* Instructions for the task: Your answer must be every line of the data that contains "each".

#### Data for this task ####

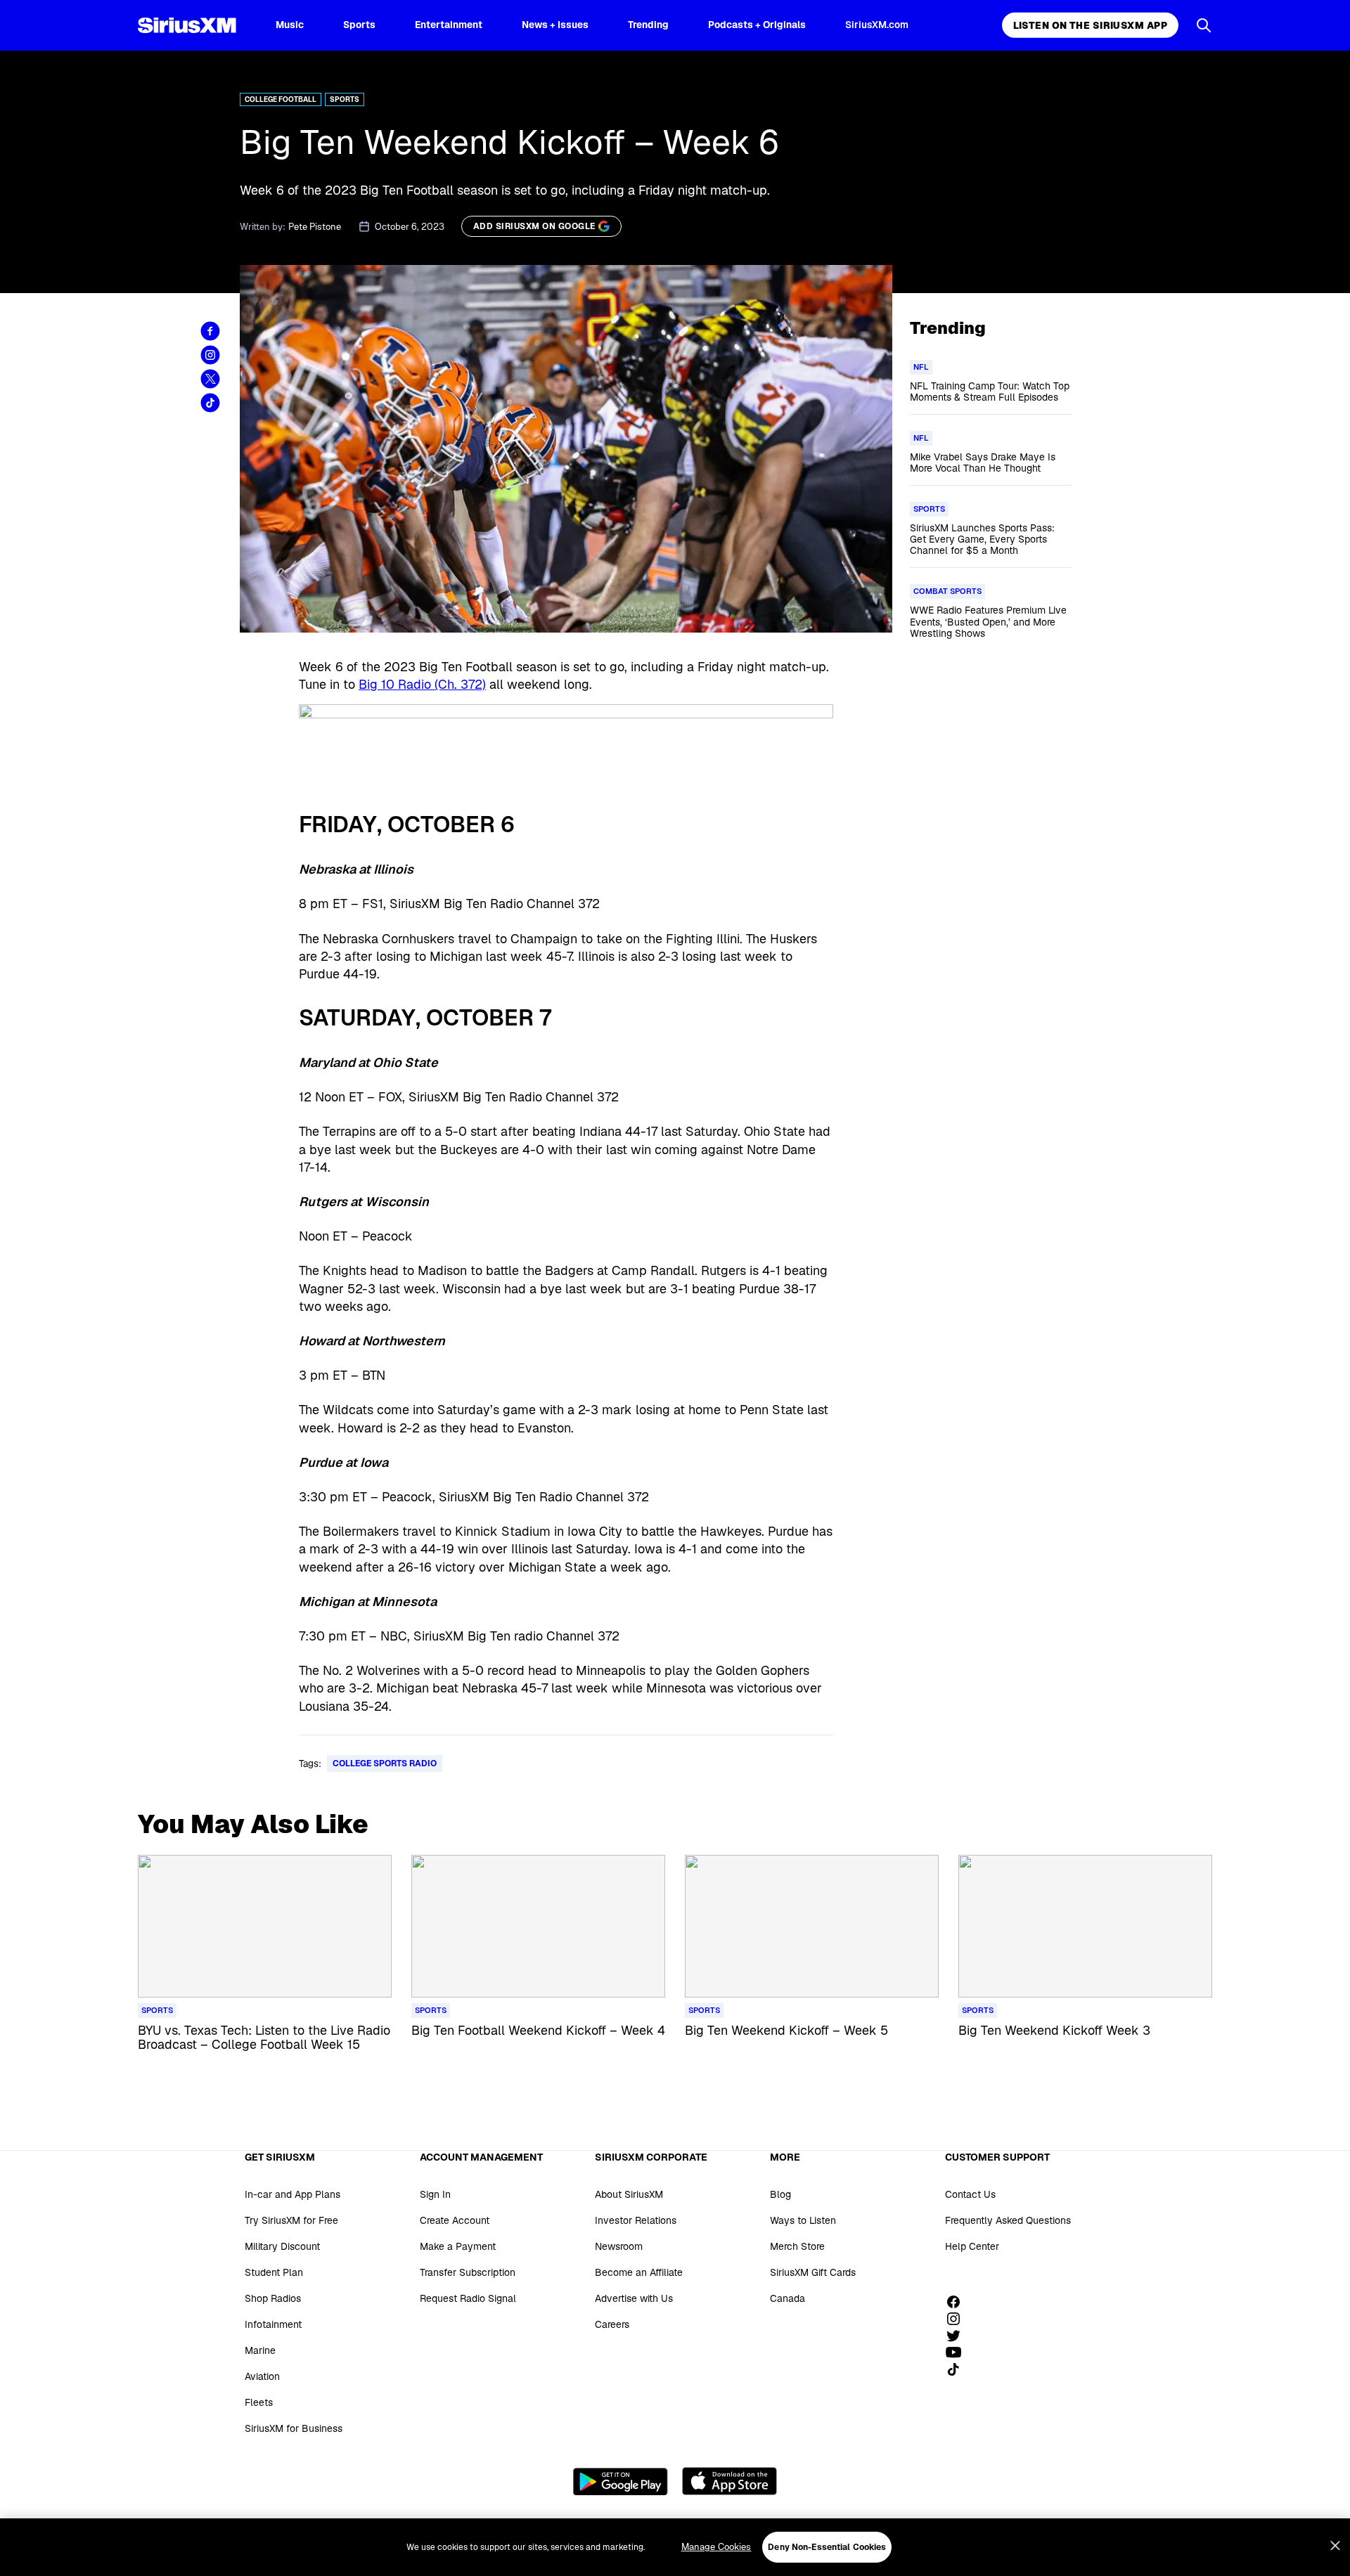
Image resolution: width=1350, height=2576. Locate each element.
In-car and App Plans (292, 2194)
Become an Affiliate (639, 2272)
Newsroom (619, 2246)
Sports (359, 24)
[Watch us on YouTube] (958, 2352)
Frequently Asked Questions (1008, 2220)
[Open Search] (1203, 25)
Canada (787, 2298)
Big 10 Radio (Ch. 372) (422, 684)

####
#### Data for this task ####

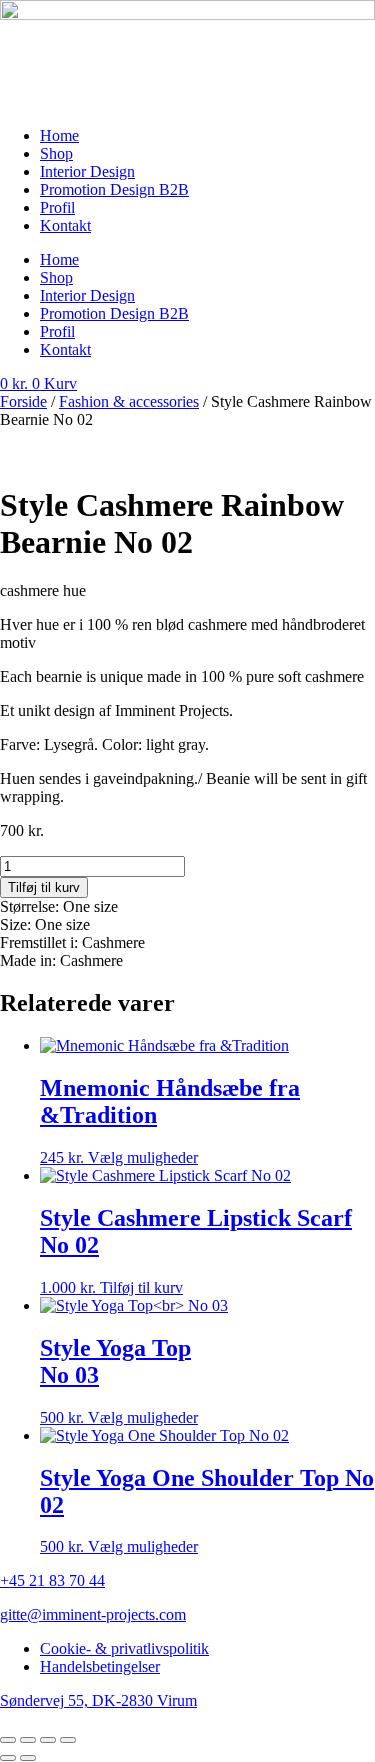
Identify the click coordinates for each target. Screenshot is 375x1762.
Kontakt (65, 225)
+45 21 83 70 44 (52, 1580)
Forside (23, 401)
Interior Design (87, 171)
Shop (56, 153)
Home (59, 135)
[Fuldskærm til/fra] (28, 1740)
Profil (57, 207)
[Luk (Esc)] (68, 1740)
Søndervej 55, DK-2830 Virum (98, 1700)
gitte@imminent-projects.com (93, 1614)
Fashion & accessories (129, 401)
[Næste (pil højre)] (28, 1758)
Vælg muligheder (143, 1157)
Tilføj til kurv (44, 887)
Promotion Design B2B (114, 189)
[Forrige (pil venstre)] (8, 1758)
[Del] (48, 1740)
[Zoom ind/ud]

####

* Exercise answer:
Image resolution: width=1350, height=2576. Locate each element.
Identify the click coordinates for each target. Screenshot is 375x1762.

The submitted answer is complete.